[Supplied text Boundary: Start]
Re: [PATCH v2 00/40] Use ASCII subset instead of UTF-8 alternate symbols

15 May 2021


      Em Fri, 14 May 2021 10:06:01 +0100
David Woodhouse dwmw2@infradead.org escreveu:
...
On Fri, 2021-05-14 at 10:21 +0200, Mauro Carvalho Chehab wrote:
...
Em Wed, 12 May 2021 18:07:04 +0100
David Woodhouse dwmw2@infradead.org escreveu:
...
On Wed, 2021-05-12 at 14:50 +0200, Mauro Carvalho Chehab wrote:
...
Such conversion tools - plus some text editor like LibreOffice  or similar  - have
a set of rules that turns some typed ASCII characters into UTF-8 alternatives,
for instance converting commas into curly commas and adding non-breakable
spaces. All of those are meant to produce better results when the text is
displayed in HTML or PDF formats.
And don't we render our documentation into HTML or PDF formats?
Yes.
...
Are
some of those non-breaking spaces not actually *useful* for their
intended purpose?
No.
The thing is: non-breaking space can cause a lot of problems.
We even had to disable Sphinx usage of non-breaking space for
PDF outputs, as this was causing bad LaTeX/PDF outputs.
See, commit: 3b4c963243b1 ("docs: conf.py: adjust the LaTeX document output")
The afore mentioned patch disables Sphinx default behavior of
using NON-BREAKABLE SPACE on literal blocks and strings, using this
special setting: "parsedliteralwraps=true".
When NON-BREAKABLE SPACE were used on PDF outputs, several parts of 
the media uAPI docs were violating the document margins by far,
causing texts to be truncated.
So, please **don't add NON-BREAKABLE SPACE**, unless you test
(and keep testing it from time to time) if outputs on all
formats are properly supporting it on different Sphinx versions.
And there you have a specific change with a specific fix. Nothing to do
with whether NON-BREAKABLE SPACE is ∉ ASCII, and *certainly* nothing to
do with the fact that, like *every* character in every kernel file
except the *binary* files, it's representable in UTF-8.
By all means fix the specific characters which are typographically
wrong or which, like NON-BREAKABLE SPACE, cause problems for rendering
the documentation.
...
Also, most of those came from conversion tools, together with other
eccentricities, like the usage of U+FEFF (BOM) character at the
start of some documents. The remaining ones seem to came from 
cut-and-paste.
... or which are just entirely redundant and gratuitous, like a BOM in
an environment where all files are UTF-8 and never 16-bit encodings
anyway.
Agreed.
...
...
...
...
[Supplied text Boundary: End]
[Given entries Boundary: Start]
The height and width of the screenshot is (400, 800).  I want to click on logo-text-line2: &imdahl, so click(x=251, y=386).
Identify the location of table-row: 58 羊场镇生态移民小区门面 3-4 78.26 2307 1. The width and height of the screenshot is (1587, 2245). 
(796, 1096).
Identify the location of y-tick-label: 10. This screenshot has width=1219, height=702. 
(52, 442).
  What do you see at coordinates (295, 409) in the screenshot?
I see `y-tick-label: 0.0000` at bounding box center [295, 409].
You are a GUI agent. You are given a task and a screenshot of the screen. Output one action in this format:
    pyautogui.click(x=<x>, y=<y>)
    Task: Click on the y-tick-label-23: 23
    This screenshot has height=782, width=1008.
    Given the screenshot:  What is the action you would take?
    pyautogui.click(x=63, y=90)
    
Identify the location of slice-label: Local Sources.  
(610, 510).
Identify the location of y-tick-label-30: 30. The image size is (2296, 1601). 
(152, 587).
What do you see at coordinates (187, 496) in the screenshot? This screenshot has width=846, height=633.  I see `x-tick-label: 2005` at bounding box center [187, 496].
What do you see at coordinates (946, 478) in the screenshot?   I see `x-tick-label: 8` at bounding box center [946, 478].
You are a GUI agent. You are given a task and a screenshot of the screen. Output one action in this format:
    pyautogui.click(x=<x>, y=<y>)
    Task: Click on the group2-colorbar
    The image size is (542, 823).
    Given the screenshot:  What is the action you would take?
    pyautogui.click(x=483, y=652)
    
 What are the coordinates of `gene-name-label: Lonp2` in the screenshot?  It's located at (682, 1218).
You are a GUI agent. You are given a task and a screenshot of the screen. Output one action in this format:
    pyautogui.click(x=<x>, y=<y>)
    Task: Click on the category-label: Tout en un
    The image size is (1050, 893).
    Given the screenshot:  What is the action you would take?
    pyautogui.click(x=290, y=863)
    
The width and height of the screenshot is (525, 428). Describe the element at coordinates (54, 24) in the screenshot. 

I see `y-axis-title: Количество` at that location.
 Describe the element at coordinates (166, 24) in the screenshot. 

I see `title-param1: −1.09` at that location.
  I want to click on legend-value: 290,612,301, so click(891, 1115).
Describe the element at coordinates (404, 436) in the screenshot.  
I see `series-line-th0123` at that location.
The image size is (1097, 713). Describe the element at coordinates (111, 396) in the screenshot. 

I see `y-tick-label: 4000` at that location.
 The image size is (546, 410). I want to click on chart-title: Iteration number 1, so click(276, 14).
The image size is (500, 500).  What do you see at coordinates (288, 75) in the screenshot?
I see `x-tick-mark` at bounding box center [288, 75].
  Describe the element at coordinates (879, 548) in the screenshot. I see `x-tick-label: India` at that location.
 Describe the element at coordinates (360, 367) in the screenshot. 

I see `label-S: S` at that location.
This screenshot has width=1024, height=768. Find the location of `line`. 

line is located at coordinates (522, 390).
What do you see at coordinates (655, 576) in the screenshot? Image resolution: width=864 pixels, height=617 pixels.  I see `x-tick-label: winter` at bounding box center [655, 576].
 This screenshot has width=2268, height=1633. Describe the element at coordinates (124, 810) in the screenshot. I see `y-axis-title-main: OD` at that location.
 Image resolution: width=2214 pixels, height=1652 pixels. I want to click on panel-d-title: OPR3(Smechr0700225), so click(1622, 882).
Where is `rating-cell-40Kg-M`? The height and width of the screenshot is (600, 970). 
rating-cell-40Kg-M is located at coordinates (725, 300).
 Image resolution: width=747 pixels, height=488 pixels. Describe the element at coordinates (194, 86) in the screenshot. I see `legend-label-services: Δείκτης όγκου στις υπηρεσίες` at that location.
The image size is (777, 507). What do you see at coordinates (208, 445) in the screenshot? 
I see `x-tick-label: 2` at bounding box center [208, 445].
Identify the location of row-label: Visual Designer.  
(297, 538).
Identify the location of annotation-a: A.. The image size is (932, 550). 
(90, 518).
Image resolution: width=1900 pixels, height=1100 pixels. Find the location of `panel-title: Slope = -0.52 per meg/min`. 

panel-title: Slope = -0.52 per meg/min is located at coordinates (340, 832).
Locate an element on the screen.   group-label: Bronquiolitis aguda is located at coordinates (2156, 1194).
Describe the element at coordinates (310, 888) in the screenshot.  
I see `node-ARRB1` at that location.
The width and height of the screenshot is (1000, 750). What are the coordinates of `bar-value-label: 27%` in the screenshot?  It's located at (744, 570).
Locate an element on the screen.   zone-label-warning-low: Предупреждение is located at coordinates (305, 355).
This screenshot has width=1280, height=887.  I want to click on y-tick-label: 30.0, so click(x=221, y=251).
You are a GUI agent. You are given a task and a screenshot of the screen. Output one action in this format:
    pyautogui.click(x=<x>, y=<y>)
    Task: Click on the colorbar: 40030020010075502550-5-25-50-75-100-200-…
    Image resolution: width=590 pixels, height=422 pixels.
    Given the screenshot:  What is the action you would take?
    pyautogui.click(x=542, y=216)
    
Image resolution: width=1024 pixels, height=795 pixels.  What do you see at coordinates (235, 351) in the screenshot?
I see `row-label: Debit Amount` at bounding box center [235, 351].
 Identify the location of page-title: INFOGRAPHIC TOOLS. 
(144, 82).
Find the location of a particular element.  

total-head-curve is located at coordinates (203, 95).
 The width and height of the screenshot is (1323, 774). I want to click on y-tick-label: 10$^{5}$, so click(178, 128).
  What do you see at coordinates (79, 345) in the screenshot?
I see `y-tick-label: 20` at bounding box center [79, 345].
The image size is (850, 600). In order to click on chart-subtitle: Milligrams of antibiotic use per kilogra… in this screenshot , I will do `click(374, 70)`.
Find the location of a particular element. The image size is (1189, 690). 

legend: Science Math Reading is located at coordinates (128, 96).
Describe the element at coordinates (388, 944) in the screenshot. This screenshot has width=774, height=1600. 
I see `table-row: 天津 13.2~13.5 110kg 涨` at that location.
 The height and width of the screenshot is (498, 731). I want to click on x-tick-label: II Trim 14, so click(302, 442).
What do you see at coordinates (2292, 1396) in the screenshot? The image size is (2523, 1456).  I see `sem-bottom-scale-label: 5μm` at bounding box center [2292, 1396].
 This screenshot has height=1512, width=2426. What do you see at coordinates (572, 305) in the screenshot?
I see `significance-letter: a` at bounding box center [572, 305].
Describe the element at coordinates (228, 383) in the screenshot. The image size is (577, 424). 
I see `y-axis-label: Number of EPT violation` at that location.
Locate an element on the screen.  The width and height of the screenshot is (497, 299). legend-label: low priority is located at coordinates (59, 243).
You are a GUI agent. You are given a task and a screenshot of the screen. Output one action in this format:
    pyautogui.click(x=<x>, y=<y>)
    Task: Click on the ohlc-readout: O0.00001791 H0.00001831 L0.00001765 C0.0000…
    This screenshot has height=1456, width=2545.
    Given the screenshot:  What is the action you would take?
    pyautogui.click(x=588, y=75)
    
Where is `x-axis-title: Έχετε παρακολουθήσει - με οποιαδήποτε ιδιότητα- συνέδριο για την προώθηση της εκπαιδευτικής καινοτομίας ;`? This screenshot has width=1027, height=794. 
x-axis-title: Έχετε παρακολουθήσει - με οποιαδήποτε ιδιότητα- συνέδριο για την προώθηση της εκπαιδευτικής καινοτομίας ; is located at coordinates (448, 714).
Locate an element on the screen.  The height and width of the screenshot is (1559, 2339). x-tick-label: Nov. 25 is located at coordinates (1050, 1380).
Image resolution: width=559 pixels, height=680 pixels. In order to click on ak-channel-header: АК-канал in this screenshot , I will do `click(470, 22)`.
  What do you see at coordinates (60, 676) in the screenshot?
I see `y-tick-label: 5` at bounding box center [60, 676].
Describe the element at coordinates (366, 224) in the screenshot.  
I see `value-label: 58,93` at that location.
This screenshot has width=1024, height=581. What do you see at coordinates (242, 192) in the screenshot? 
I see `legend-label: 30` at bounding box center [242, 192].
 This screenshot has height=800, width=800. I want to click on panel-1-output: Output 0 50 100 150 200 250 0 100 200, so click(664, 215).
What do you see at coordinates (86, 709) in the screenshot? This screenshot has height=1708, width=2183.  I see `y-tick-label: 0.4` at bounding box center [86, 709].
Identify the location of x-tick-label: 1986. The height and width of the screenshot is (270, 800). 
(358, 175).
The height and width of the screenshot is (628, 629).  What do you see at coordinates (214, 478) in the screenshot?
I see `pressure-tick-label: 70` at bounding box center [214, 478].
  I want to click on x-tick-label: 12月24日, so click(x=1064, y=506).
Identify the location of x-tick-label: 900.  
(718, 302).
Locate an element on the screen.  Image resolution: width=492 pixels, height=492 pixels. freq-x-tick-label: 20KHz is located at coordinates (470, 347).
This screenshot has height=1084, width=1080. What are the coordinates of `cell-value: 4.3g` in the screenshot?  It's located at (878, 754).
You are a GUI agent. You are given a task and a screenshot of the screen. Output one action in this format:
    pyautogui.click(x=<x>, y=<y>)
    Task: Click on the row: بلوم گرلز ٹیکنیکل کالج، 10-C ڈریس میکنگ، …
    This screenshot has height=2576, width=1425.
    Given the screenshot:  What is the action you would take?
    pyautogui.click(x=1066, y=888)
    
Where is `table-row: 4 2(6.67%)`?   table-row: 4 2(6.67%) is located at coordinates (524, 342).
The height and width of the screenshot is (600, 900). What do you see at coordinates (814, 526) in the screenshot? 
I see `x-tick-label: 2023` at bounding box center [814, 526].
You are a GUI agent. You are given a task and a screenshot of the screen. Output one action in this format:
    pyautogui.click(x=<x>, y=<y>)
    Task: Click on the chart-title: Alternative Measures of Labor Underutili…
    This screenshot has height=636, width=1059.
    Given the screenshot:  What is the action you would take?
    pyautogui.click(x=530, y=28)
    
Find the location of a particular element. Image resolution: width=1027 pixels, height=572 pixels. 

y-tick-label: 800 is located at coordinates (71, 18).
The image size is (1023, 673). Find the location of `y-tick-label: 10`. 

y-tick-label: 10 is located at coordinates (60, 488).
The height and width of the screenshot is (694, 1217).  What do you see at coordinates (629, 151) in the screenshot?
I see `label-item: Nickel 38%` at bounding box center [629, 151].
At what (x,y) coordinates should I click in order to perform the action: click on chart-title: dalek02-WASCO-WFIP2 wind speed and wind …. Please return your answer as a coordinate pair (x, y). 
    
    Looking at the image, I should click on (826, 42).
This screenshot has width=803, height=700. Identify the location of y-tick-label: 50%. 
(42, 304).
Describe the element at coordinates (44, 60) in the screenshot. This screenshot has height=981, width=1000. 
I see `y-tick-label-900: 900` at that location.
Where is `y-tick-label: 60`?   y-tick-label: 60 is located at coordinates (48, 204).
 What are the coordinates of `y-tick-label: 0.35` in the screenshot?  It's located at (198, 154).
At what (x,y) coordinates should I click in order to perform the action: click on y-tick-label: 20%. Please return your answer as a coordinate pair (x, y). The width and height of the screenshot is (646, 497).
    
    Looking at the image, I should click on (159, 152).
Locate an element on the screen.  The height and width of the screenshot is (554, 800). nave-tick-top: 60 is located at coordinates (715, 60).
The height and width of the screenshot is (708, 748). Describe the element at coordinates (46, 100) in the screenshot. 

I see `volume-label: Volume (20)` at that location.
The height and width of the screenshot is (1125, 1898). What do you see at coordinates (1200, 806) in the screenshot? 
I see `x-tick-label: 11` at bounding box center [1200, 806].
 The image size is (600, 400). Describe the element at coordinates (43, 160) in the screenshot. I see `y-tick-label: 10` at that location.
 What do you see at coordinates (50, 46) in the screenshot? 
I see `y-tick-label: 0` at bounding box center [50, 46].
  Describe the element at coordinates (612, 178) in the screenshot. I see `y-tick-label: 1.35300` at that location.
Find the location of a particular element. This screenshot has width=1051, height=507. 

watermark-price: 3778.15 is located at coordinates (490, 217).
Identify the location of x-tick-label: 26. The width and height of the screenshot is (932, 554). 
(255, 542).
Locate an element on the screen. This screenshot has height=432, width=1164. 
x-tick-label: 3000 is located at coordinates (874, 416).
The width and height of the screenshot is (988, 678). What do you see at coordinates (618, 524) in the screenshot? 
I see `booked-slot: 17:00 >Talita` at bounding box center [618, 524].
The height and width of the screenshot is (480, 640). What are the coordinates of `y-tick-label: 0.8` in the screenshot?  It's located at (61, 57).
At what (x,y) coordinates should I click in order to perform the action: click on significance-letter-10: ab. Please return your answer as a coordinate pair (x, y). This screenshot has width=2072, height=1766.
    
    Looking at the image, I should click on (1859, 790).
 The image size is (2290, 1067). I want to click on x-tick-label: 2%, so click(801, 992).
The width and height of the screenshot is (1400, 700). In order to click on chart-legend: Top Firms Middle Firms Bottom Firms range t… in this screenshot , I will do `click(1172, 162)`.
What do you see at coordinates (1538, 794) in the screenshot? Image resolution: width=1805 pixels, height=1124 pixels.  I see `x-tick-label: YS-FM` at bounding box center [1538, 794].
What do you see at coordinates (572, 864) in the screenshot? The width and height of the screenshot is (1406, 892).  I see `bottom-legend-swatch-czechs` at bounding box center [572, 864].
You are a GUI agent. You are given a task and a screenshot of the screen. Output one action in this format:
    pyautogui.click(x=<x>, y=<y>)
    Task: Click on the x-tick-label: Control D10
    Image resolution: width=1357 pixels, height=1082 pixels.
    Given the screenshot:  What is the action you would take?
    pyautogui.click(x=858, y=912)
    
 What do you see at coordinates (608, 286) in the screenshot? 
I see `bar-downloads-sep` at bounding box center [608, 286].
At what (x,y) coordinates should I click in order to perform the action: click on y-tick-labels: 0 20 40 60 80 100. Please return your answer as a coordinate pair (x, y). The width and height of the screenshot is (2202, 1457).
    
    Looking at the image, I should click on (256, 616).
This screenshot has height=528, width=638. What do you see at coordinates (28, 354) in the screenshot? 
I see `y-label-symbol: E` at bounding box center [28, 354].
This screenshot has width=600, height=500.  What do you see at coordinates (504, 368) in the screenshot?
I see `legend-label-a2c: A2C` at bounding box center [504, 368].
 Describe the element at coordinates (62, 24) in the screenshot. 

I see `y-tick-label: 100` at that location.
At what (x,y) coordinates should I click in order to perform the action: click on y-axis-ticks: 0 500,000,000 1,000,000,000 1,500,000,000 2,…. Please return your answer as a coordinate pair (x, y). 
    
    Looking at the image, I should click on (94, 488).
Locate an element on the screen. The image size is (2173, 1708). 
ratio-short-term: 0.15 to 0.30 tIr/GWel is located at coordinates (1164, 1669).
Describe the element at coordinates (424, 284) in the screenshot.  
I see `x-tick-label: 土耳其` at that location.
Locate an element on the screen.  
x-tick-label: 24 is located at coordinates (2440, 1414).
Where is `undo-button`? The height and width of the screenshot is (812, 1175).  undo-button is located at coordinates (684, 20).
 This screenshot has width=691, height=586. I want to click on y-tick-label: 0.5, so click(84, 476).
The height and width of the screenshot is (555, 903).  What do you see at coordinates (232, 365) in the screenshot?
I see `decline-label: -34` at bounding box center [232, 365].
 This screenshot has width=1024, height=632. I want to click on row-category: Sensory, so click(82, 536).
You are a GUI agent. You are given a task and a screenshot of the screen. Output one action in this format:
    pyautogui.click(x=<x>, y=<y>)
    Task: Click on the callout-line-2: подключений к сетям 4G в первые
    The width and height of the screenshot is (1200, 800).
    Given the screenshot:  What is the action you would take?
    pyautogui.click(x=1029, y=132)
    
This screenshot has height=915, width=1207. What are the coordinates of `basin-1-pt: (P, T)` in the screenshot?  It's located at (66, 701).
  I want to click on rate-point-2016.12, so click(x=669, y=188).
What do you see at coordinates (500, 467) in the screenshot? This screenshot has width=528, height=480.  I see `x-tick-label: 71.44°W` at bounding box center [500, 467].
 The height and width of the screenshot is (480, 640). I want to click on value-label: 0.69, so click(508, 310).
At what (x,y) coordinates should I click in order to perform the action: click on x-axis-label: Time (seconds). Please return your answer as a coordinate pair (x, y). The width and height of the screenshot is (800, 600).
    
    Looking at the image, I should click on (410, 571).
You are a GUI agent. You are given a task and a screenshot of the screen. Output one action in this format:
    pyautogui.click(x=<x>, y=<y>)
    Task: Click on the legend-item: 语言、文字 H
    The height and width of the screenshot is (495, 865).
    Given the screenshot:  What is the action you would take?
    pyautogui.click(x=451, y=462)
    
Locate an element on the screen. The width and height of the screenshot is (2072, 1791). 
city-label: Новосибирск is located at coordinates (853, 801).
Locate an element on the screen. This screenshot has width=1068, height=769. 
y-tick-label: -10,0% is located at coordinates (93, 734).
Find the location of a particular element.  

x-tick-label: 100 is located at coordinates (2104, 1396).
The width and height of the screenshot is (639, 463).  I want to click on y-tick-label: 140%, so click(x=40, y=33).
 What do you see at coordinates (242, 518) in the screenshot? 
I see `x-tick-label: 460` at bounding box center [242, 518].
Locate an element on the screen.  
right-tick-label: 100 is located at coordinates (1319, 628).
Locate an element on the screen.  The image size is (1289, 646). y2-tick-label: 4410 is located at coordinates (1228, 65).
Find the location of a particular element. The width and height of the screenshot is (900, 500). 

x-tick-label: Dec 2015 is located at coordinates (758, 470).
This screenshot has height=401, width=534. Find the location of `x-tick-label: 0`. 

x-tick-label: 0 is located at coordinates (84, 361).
[Given entries Boundary: End]
[Study questions]:
a – List the date and time from each attribution line in the patch discussion, meaning each line that ends in "wrote:" or "escreveu:".
b – Pick up the patch discussion after its last line and keep it going.

[Answers to the exercises]:
a –
Fri, 14 May 2021 10:06:01 +0100
Fri, 2021-05-14 at 10:21 +0200
Wed, 12 May 2021 18:07:04 +0100
Wed, 2021-05-12 at 14:50 +0200

b –
While it is perfectly fine to use UTF-8 characters in Linux, and specially at
the documentation,  it is better to  stick to the ASCII subset  on such
particular case,  due to a couple of reasons:

it makes life easier for tools like grep;

Barely, as noted, because of things like line feeds.
You can use grep with "-z" to seek for multi-line strings(*), Like:
$ grep -Pzl 'grace period started,\s*then' $(find Documentation/ -type f)
   Documentation/RCU/Design/Data-Structures/Data-Structures.rst
Yeah, right. That works if you don't just use the text that you'll have
seen in the HTML/PDF "grace period started, then", and if you instead
craft a *regex* for it, replacing the spaces with '\s*'. Or is that
[[:space:]]* if you don't want to use the experimental Perl regex
feature?
$ grep -zlr 'grace[[:space:]]+period[[:space:]]+started,[[:space:]]+then' Documentation/RCU
Documentation/RCU/Design/Data-Structures/Data-Structures.rst
And without '-l' it'll obviously just give you the whole file. No '-A5
-B5' to see the surroundings... it's hardly a useful thing, is it?
...
(*) Unfortunately, while "git grep" also has a "-z" flag, it
    seems that this is (currently?) broken with regards of handling multilines:
$ git grep -Pzl 'grace period started,\s*then'
   $
Even better. So no, multiline grep isn't really a commonly usable
feature at all.
This is why we prefer to put user-visible strings on one line in C
source code, even if it takes the lines over 80 characters — to allow
for grep to find them.
Makes sense, but in case of documentation, this is a little more
complex than that.
Btw, the theme used when building html by default[1] has a search
box (written in Javascript) that could be able to find multi-line
patterns, working somewhat similar to "git grep foo -a bar".
[1] https://github.com/readthedocs/sphinx_rtd_theme
...
...
[1] If I have a table with UTF-8 codes handy, I could type the UTF-8 
    number manually... However, it seems that this is currently broken 
    at least on Fedora 33 (with Mate Desktop and US intl keyboard with 
    dead keys).
Here, <CTRL><SHIFT>U is not working. No idea why. I haven't 
test it for *years*, as I din't see any reason why I would
need to type UTF-8 characters by numbers until we started
this thread.  

Please provide the bug number for this; I'd like to track it.
Just opened a BZ and added you as c/c.
...
...
Now, I'm not arguing that you can't use whatever UTF-8 symbol you
want on your docs. I'm just saying that, now that the conversion 
is over and a lot of documents ended getting some UTF-8 characters
by accident, it is time for a cleanup.
All text documents are *full* of UTF-8 characters. If there is a file
in the source code which has *any* non-UTF8, we call that a 'binary
file'.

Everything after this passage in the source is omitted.